From robotic surgical tools to radio-surgery techniques, and sophisticated imaging techniques to digital microscopes, technology has penetrated every aspect of healthcare
delivery.
Lowering Drug Prices
Despite being a leading exporter of pharma products, India faces a serious crunch when it comes to ensuring access to medicines to its own populace. The majority of the Indian population pays for their healthcare expenses from their own pockets. Reportedly, medications and health services comprise 60 – 90 per cent of this expenditure. Hence, the government over the past two decades has undertaken several measures to regulate the drug market in India and ensure quality and affordability alongwith availability of medicines.
Setting up the National Pharmaceutical Pricing Authority (NPPA), in 1997, under the Ministry of Chemicals and Fertilizers was a major step to make medicines more affordable to its population.
The Pharmaceutical Policy 2002 also furthered the cause of ensuring quality drugs at reasonable prices, encouraging indigenous production of medicines for cost-effectiveness, curbing trade barriers and giving an impetus to in-house R&D efforts of domestic pharma players.
In 2003, the Mashelkar Committee conducted a comprehensive study on the growing presence of spurious and sub-standard drugs in the country and recommended several stringent measures at Central and state levels. The Commitee’s efforts brought to light that the country had only 17 quality-testing laboratories, of which only seven laboratories were fully functional.

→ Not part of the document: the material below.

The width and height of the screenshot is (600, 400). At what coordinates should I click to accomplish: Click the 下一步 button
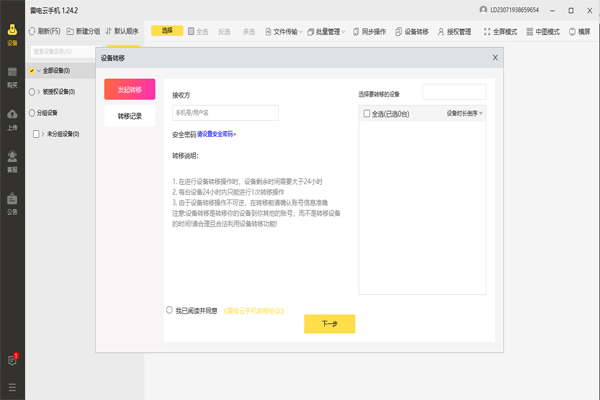click(329, 324)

This highlighted the need for more effective measures to improve the quality of drugs.
The National Pharmaceuticals Policy 2006, also recommended several steps to increase the number of bulk drugs under regulation, regulate trade margins and establish a new framework for drug price negotiations to make drugs more affordable.
In May 2013, the NPPA was authorised by the Ministry of Chemical and Fertilizers (Department of Pharmaceuticals) to regulate the availability and pricing of all the drugs mentioned in National List of Essential Medicines (NLEM), 2011. This led to a dramatic reduction in the prices of 348 essential medicines and the public could avail them at low cost.
An year later, in May 2014, a Drug Price Control Order (DPCO) authorised the NPPA to control prices 108 life-saving drugs that were not mentioned in the NLEM originally. This move also led to significant reduction of several life-saving drugs for diseases such as cancer, HIV/ AIDS, tuberculosis, cardiovascular diseases, diabetes, etc. However, in September 2014, the Department of Pharmaceuticals, Ministry of Chemical and Fertilizers, Government of India issued a notification by which 108 drugs under price control policy were withdrawn with immediate effect.
Thus, several measures have been taken from time to time to improve the availability of quality drugs, yet the verdict on their impact remains mixed. Several times, these steps for drug regulation have come under scrutiny and criticism. The need of the hour is to revamp the system and put better measures in place for further progress.